How to complete this task |
Which lines of the data hold the word "width"? Copy all of them.

Data for this exercise |

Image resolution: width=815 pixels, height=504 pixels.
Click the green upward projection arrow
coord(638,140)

==

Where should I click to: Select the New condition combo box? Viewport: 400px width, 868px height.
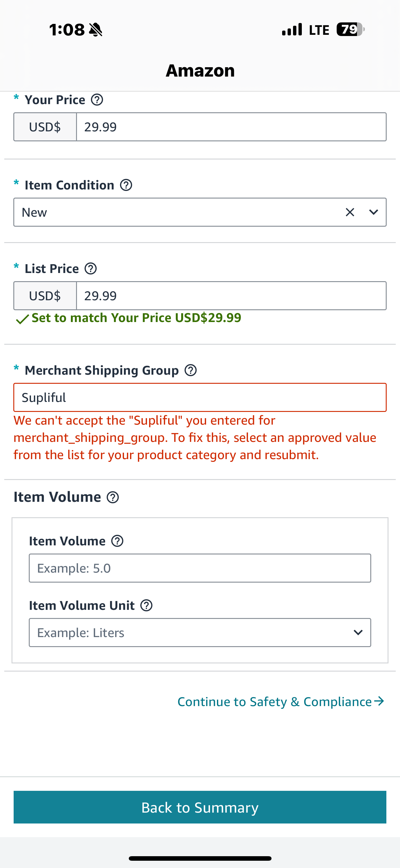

--

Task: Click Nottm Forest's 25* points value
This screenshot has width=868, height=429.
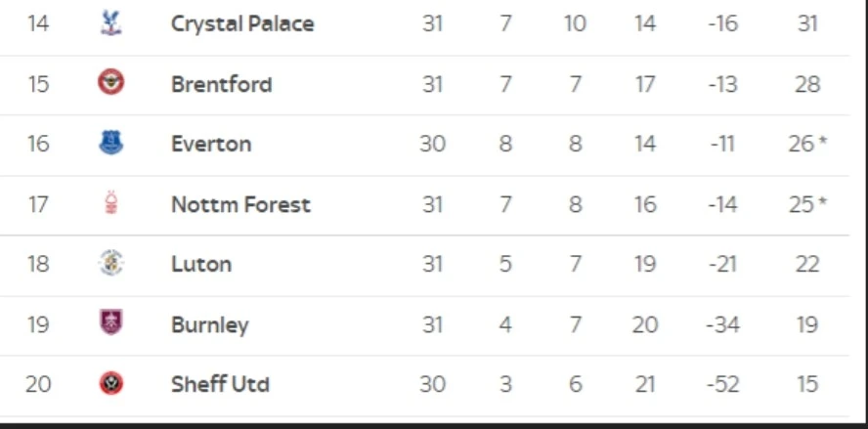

Result below |
Image resolution: width=815 pixels, height=504 pixels.
Where should I click to: Select the New condition combo box? Viewport: 400px width, 868px height.
This screenshot has width=868, height=429.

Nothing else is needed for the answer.